Exercise directions —
Tally the lines below that contain "entry". The number is the whole answer.
BEGIN
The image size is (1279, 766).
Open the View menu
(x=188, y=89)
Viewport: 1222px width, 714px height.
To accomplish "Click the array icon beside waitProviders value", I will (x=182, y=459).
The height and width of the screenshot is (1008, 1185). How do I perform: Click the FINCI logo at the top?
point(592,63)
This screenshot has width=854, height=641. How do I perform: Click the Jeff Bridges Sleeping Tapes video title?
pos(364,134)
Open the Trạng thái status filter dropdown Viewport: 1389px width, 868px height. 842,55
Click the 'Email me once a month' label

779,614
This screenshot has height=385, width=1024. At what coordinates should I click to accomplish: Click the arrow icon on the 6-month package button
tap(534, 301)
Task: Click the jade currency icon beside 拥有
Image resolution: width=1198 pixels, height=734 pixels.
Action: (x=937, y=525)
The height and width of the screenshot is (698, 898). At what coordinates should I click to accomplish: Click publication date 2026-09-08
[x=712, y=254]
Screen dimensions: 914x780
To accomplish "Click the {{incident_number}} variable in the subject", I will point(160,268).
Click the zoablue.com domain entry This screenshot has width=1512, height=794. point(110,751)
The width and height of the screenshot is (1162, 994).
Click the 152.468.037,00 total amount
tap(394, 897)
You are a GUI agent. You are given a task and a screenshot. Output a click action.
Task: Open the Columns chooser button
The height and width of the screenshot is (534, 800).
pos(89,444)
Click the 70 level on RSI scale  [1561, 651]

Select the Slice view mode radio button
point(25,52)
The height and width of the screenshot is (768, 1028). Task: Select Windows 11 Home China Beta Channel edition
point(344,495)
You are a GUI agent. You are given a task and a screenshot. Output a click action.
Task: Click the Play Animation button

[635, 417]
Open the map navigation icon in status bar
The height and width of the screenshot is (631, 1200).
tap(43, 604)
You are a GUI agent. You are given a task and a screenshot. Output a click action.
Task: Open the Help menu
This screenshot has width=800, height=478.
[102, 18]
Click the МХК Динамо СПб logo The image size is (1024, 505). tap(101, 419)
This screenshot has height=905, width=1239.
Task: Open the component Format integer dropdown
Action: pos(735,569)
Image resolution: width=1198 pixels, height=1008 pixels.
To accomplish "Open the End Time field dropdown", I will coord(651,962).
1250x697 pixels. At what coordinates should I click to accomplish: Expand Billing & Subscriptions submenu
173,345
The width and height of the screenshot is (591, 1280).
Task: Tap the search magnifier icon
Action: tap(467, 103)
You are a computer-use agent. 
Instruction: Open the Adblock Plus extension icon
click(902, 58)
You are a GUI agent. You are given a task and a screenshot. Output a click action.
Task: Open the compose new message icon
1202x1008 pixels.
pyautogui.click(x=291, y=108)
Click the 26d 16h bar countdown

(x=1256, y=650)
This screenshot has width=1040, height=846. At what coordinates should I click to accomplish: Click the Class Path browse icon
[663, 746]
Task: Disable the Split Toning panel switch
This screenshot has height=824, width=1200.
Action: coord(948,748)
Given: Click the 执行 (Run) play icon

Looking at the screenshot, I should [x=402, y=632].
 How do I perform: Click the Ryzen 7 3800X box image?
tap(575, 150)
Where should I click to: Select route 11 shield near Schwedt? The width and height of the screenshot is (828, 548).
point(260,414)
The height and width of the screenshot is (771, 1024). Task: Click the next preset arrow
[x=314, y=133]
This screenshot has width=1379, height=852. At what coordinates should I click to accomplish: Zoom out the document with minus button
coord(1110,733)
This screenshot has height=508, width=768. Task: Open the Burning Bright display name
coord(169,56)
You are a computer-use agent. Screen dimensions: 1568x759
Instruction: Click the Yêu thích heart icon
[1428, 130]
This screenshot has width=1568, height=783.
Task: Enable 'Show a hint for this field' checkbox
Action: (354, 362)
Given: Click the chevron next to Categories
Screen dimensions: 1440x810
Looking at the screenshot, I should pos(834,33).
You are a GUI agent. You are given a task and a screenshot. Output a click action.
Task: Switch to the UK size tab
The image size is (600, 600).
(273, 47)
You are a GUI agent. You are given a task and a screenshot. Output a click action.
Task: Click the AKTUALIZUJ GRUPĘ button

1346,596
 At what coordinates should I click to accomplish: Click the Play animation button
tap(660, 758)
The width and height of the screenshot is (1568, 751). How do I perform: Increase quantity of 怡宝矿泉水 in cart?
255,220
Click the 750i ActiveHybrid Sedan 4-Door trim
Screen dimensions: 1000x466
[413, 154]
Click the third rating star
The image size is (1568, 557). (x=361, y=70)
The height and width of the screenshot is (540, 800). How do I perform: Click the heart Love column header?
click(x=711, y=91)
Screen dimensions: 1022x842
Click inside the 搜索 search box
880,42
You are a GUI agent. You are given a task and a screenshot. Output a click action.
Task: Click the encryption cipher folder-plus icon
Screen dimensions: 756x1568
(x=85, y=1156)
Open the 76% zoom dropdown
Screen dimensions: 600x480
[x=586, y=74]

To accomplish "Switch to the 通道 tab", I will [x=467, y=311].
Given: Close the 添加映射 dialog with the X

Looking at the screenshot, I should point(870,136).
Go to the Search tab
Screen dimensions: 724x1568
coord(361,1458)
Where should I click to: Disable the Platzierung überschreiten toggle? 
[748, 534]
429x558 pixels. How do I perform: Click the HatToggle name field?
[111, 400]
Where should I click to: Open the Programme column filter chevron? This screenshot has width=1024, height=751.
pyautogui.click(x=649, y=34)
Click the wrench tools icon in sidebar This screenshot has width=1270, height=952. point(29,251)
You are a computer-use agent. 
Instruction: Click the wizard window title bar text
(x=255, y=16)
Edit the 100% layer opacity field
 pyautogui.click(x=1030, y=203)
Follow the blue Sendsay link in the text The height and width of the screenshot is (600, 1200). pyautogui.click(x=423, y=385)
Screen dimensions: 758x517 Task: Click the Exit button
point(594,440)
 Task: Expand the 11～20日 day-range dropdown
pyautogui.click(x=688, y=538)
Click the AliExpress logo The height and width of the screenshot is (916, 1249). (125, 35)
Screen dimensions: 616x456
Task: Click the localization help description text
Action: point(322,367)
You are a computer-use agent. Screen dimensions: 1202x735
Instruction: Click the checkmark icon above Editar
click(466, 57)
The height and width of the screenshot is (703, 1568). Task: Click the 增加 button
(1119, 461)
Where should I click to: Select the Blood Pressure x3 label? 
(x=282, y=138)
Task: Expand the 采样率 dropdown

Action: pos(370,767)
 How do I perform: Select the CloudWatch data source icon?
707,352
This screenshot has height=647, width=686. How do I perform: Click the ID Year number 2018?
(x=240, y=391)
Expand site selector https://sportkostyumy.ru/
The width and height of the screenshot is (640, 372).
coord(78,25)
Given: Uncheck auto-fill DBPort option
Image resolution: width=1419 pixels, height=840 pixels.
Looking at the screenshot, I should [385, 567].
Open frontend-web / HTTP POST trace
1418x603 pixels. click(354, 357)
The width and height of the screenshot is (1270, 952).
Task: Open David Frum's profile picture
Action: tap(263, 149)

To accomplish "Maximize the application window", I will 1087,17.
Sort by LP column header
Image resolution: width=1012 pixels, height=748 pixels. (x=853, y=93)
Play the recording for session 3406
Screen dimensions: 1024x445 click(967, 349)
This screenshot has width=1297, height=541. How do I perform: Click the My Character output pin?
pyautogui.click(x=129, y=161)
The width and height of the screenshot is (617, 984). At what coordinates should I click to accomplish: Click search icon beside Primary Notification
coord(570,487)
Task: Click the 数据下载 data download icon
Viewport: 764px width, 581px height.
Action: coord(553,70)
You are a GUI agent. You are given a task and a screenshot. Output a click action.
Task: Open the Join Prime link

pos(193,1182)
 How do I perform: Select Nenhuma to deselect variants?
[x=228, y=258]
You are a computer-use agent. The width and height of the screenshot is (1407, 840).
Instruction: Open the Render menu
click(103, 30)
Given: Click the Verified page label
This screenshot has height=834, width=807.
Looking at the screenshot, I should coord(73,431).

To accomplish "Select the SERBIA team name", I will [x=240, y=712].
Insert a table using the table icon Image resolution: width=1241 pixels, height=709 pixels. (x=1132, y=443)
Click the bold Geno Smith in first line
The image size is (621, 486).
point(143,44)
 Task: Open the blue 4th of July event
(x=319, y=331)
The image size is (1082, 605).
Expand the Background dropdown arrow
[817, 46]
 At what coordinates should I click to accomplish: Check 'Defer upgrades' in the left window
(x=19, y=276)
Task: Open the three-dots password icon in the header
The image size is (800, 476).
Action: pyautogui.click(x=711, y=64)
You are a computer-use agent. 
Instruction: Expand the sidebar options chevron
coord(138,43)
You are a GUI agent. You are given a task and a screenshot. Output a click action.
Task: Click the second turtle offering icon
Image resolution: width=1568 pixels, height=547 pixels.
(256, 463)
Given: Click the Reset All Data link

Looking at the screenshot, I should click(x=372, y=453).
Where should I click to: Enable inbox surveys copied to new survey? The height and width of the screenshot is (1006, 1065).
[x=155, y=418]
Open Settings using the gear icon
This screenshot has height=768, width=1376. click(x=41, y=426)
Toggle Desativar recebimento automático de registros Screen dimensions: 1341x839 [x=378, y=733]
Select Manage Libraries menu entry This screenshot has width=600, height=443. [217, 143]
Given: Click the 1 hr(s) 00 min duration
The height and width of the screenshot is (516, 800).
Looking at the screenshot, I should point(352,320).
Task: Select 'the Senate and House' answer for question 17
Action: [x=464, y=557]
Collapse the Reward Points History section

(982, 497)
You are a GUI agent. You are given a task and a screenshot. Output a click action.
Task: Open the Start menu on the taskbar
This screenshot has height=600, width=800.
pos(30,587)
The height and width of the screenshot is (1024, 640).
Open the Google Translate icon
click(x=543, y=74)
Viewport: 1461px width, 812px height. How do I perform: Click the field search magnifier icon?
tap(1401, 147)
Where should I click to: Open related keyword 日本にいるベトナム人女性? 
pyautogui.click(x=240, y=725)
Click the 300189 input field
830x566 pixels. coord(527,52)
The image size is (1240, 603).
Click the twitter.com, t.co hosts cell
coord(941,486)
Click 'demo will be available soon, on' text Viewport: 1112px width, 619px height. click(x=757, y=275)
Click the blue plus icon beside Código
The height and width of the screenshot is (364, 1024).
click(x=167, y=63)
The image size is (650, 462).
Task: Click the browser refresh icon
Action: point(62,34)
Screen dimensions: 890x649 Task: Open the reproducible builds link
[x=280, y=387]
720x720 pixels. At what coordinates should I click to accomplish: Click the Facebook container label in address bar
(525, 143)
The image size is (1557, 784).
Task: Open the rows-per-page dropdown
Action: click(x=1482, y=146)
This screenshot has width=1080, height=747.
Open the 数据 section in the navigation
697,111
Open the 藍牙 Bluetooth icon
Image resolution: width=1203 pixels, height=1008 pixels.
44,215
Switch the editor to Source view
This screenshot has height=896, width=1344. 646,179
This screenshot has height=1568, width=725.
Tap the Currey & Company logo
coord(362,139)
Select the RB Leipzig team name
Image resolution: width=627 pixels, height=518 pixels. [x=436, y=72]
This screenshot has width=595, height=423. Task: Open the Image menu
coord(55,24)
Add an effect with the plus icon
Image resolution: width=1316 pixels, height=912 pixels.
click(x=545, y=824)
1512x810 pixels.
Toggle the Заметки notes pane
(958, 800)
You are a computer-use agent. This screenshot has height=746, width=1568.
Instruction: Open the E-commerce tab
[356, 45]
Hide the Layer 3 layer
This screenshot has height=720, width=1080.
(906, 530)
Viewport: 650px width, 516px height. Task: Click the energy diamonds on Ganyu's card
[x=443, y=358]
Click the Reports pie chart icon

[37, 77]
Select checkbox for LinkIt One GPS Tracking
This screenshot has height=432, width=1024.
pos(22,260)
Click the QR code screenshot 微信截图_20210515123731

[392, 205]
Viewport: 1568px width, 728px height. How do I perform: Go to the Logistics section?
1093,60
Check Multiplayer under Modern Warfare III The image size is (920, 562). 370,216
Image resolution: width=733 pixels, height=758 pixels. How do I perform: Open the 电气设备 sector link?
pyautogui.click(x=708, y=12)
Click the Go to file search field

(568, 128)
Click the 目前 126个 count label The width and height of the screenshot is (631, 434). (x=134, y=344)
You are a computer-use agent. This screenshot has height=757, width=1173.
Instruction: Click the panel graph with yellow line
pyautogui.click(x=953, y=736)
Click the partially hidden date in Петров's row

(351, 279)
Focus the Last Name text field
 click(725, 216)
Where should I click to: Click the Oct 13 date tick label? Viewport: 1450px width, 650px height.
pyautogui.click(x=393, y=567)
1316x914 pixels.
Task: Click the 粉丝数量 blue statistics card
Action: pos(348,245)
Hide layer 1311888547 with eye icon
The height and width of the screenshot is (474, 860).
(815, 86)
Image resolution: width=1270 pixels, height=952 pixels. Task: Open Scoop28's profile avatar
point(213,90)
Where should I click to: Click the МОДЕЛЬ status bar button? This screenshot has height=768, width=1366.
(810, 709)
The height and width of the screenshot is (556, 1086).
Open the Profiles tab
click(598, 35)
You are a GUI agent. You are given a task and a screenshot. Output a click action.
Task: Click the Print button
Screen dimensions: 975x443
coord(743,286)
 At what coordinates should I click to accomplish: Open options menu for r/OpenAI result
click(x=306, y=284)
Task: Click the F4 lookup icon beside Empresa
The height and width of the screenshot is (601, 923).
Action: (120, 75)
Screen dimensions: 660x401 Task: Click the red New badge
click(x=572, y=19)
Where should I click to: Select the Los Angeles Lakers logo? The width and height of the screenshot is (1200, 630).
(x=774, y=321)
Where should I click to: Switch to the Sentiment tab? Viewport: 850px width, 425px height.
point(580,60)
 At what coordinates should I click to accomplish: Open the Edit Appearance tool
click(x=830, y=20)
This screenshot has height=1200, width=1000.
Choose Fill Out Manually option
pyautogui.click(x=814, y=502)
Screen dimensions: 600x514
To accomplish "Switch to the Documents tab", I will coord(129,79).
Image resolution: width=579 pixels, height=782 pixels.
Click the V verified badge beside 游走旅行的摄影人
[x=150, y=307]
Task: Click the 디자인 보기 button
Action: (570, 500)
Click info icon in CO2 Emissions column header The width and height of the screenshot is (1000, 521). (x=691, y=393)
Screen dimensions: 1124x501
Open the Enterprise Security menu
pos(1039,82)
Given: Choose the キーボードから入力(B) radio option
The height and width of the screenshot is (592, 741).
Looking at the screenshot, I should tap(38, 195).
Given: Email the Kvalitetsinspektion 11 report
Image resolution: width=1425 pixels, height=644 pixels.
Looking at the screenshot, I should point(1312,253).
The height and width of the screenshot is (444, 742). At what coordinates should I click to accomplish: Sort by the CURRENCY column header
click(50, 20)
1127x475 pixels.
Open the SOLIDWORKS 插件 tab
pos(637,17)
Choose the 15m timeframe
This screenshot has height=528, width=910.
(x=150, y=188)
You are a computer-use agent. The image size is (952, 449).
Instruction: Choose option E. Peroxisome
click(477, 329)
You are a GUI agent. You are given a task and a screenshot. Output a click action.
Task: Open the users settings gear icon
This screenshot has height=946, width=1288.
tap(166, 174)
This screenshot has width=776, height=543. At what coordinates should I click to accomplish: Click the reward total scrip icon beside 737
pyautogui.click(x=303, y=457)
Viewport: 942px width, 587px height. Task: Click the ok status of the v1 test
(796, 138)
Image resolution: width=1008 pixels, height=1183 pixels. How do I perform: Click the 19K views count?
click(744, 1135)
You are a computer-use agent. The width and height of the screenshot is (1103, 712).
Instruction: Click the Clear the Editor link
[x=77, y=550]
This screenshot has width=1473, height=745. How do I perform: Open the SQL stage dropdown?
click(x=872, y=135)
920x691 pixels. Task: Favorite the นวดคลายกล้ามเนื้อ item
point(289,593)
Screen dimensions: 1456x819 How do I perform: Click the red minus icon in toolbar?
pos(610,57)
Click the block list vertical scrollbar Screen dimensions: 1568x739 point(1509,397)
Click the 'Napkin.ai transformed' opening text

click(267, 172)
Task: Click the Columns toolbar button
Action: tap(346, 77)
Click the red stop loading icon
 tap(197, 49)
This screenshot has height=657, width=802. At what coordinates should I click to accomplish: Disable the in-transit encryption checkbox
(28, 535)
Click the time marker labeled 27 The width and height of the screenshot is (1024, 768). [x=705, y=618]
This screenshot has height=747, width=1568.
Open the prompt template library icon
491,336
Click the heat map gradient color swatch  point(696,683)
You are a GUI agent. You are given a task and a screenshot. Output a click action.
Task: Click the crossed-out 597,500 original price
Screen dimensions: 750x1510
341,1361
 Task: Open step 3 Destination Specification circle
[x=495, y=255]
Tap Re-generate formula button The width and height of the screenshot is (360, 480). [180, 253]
END
Result of this exercise —
2